Results: Four main themes of improvement areas were identified (see Table). The first three themes were related to the concept of health service quality: service organization, communication between patients and providers, and holistic patient support mechanisms integrating mainstream and traditional knowledge. Participants stressed that in order to realize treatment goals and thereby reduce health disparities, it was important to improve the administrative and inter-personal quality of existing services. Suggested strategies included administrative and organizational accommodations, health-interpreter services, cultural training and cultural immersion for providers, coordination with traditional healers, use of community health workers, culturally competent health promotion activities and involvement of family and other community members in the management of arthritis. The last theme identified was the need to enhance service availability and expand the scope of provided services beyond the health clinic, such as exercise programs and support groups.
Conclusion: Enhancements to an existing model of care needed to better meet the needs of the community, which could reduce arthritis outcome disparities in an outreach specialty clinic, were identified. Improved service organization, communication strategies, holistic patient support mechanisms and an expansion of services outside of the health clinic were suggested.

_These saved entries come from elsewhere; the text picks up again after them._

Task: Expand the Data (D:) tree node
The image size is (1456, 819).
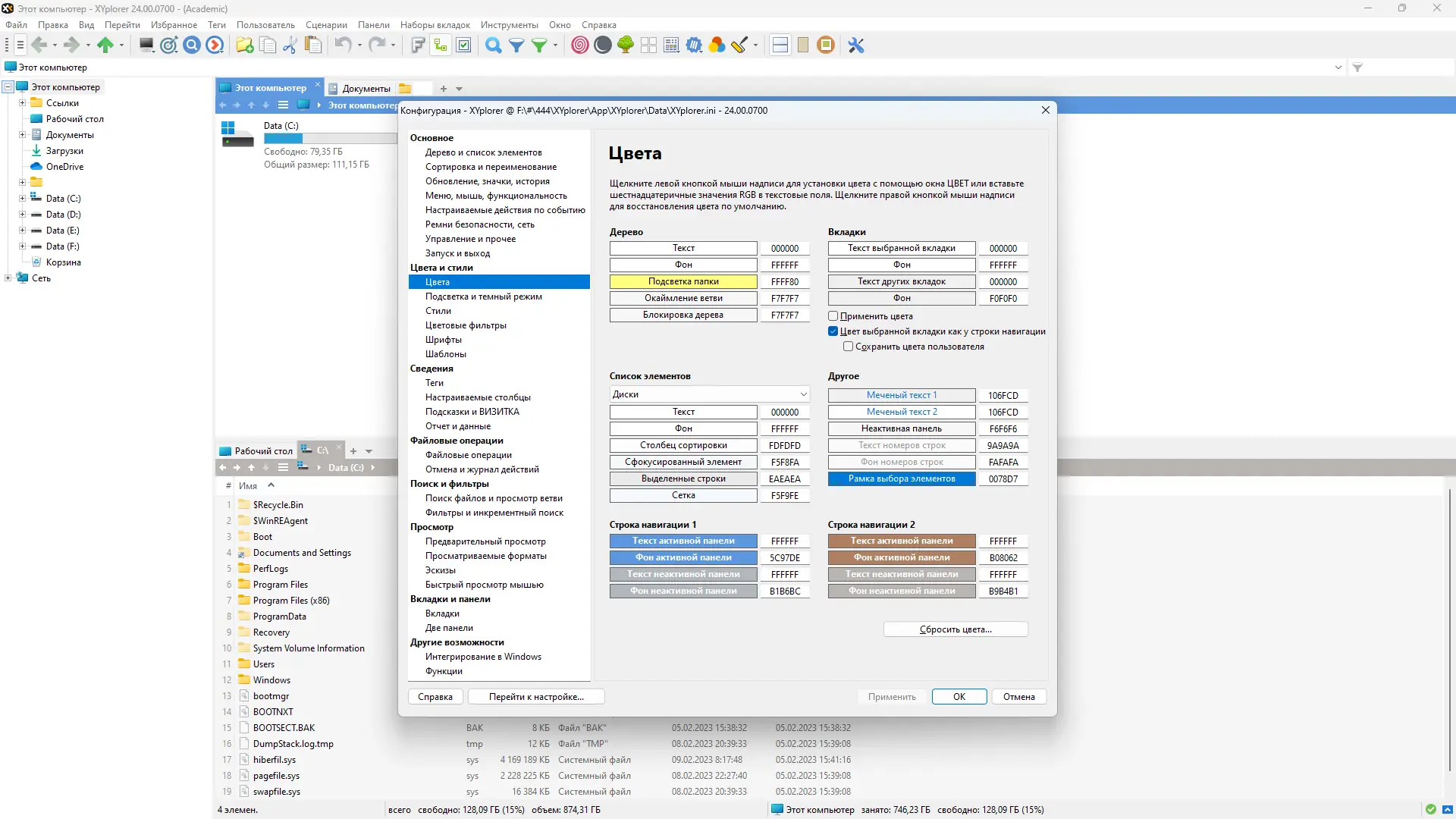Action: [x=22, y=215]
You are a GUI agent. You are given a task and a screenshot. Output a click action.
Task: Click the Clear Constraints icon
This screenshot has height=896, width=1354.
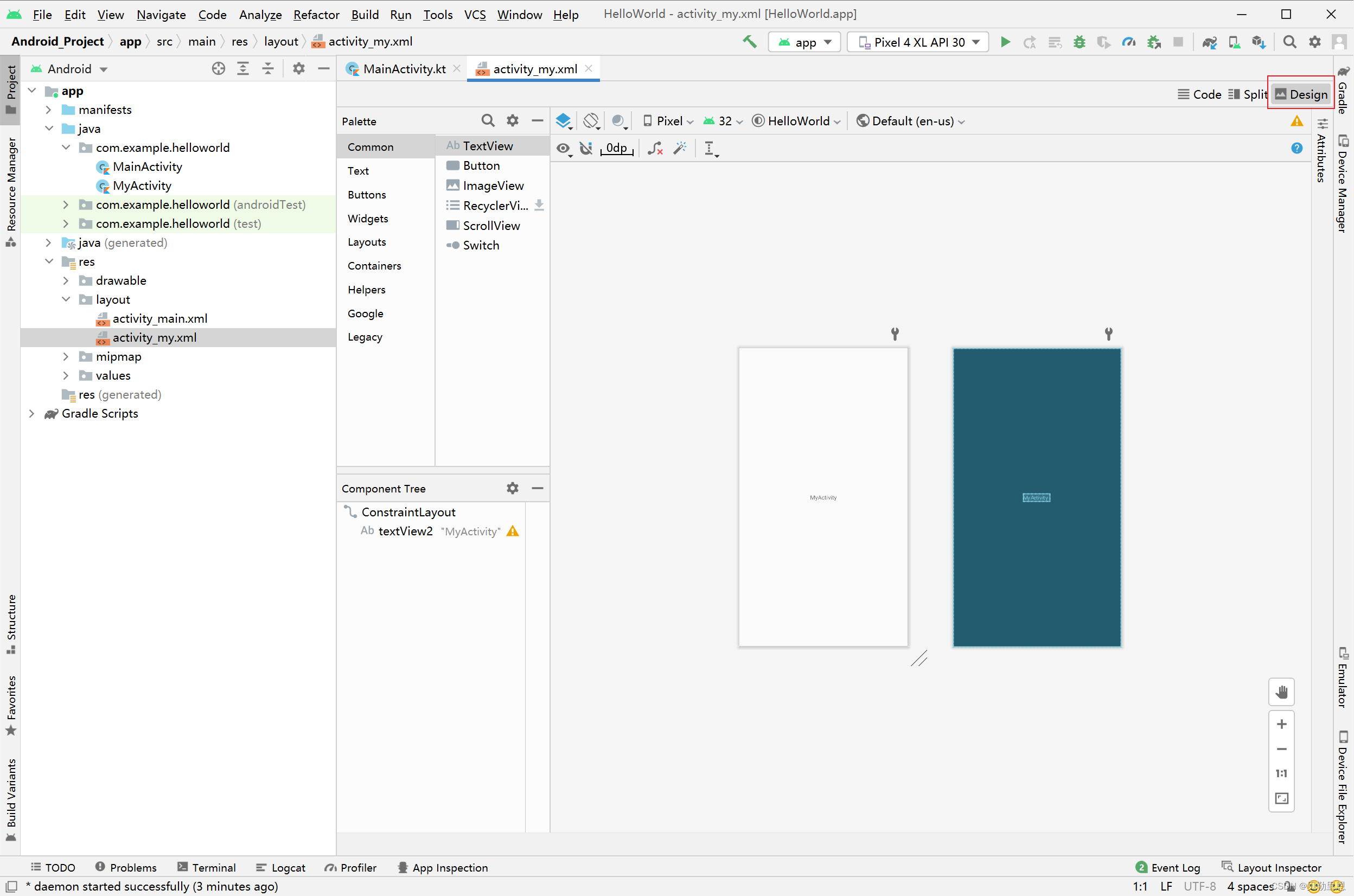655,149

|Enhancement Required||Illustrative Participant Quote|
|Service organization||“There’s a fragmentation and disintegration of health services on reserve.” (Male, clinical services)|
|Communication between providers, patients and their families||“That (a) client agrees with you…that does not mean you know that person, you have to learn how to think Indian, think like an Indian to know that person…(we need someone)to speak for you if (you) do not understand…” (Female, RA patient)|
|Support for patients to adequately manage their disease in a holistic manner, integrating mainstream and traditional knowledge||“I need to understand more…I need to meet other people who are living this…mentally, I am traditional, I got to sweat, I leave things on creators hands… I am trying to figure out how to help her…It is a chronic disease…it is not going to get better…I want to prepare to help her anyway I can” (Male, husband of a woman with RA)|
|Expansion of services outside of the health clinic||“They do not have support groups out here for smoking, dieting, they do exercising but…even arthritis support groups that would be easier to associate with other people with arthritis cause they know exactly what are you going through…becoming more acceptable in the society to have arthritis…I think exercises for peoples needs… there are certain exercises that we can do and we cant do.” (Female, client)|
To cite this abstract in AMA style:Loyola-Sánchez A, Crowshoe L, White T, Lacaille D, Barnabe C. “There Are Still a Lot of Things That I Need”: A Qualitative Study Exploring Opportunities to Improve the Health Outcomes of First Nations People with Arthritis Seen at an on-Reserve Outreach Rheumatology Clinic [abstract]. Arthritis Rheumatol. 2016; 68 (suppl 10). http://acrabstracts.org/abstract/there-are-still-a-lot-of-things-that-i-need-a-qualitative-study-exploring-opportunities-to-improve-the-health-outcomes-of-first-nations-people-with-arthritis-seen-at-an-on-reserve-o/. Accessed April 24, 2017.